Thinking Through The City is a blog about our city – a place to share ideas and thoughts about the City of Norwood, Payneham & St Peters, and urban life in general.

Today over half the world’s population lives in cities; this despite the fact that cities occupy only about 3 per cent of the earth’s land surface. Urbanisation has provided valuable economic, social and cultural opportunities, but are our cities at risk of becoming soulless? Might we be in danger of making our cities places where business goes on as usual but life in its real sense is lost ?

This blog aims to start a conversation about how can we work together to create more liveable creative cities. How can we improve the design of our urban spaces to enhance our well-being: to be more sustainable, more creative, and more viable? Our cities and urban spaces must fulfil many needs, from making us feel secure, to enhancing our sense of identity and belonging, to giving us the space to play and socialise.

What in particular is the place of art in the city? Is its function to celebrate, to reflect or to challenge our perspectives? Is it to help us dream and renew our imagination? What meaning does it add to our lives and public spaces? Thinking Through The City welcomes your comments and contributions.

This is a blog for everyone. We hope it will attract comments  from people – citizens – of all ages, cultures and professions. What is it that you love about this city, or indeed any city?  What’s missing?  What would you change if you had the opportunity? Follow our conversation threads or add some of your own, either way, feel free to scroll down the page to add your comments or reflections.

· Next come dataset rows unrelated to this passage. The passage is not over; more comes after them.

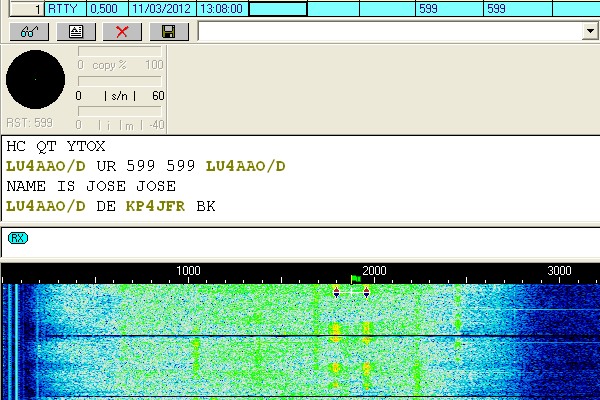Click the combo box text field in toolbar
The image size is (600, 400).
(x=388, y=31)
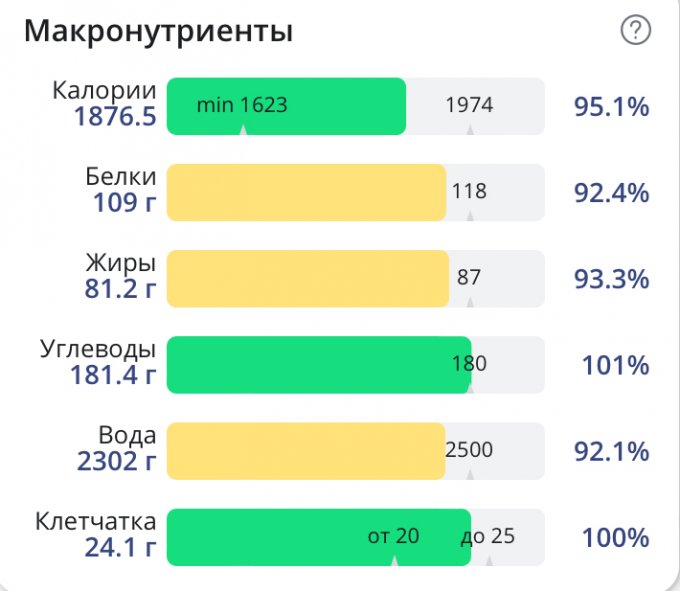Click the 101% carbohydrates percentage

[615, 365]
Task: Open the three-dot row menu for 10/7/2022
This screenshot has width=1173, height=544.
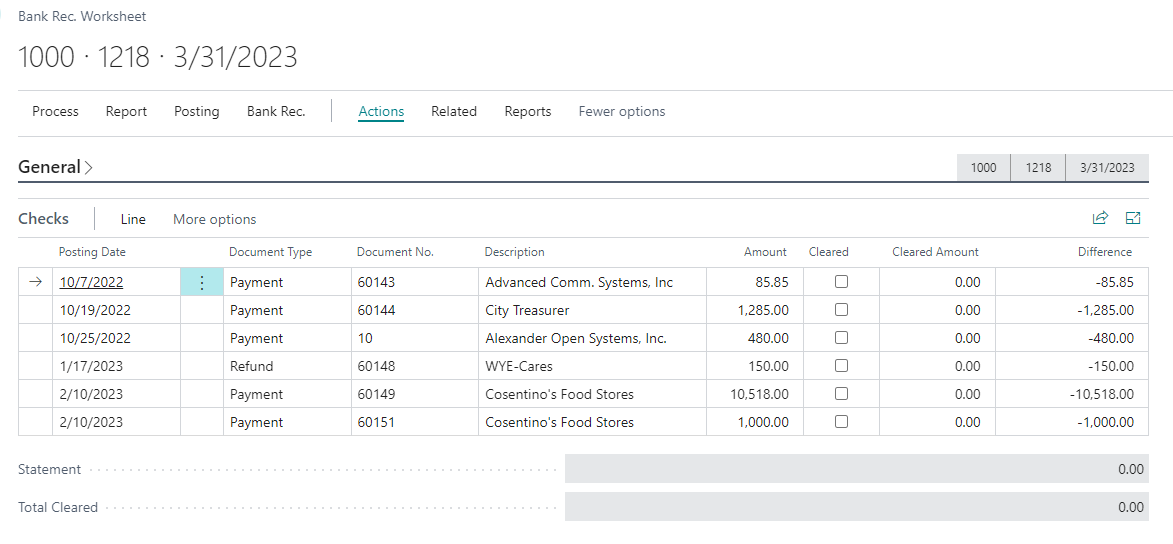Action: 202,283
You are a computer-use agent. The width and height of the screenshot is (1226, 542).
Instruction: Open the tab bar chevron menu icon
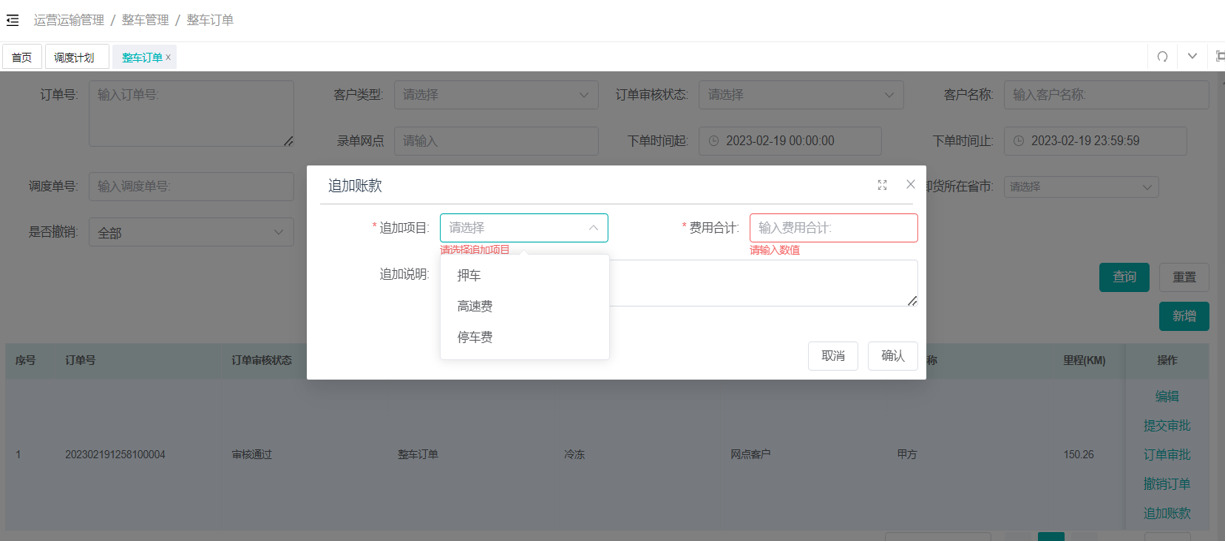[x=1192, y=57]
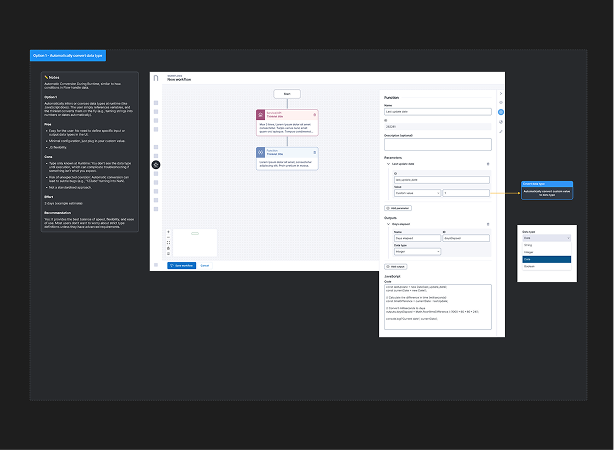
Task: Collapse the Days elapsed output section
Action: (x=386, y=223)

Remember, you don’t have to live in Norwood Payneham & St Peters to have your say!

a different kind of citizenship

American sociologist Oldenburg was one of the first to recognise the role of places such as coffee shops, bookstores, pubs, and hairdressing salons as spaces for socialising and building community. He referred to them as third spaces: un- planned places, beyond work and home, where unrelated people could connect.

It is not surprising then that when I talk to people about the precinct they often comment on how much they enjoy the local coffee shops, bookstores and pubs.

But what’s been exciting for me is the discovery of groups of local residents initiating their own cultural activities across such spaces. One such remarkable cluster of local citizens is the Kensington Arts Group. Formed over six months ago by Kensington residents, they have developed a unique arts program including music and literature evenings in the local pubs, and sustainable visual arts projects in collaboration with local schools – an extraordinary feast of cultural activities for the enjoyment of everyone in and around Kensington.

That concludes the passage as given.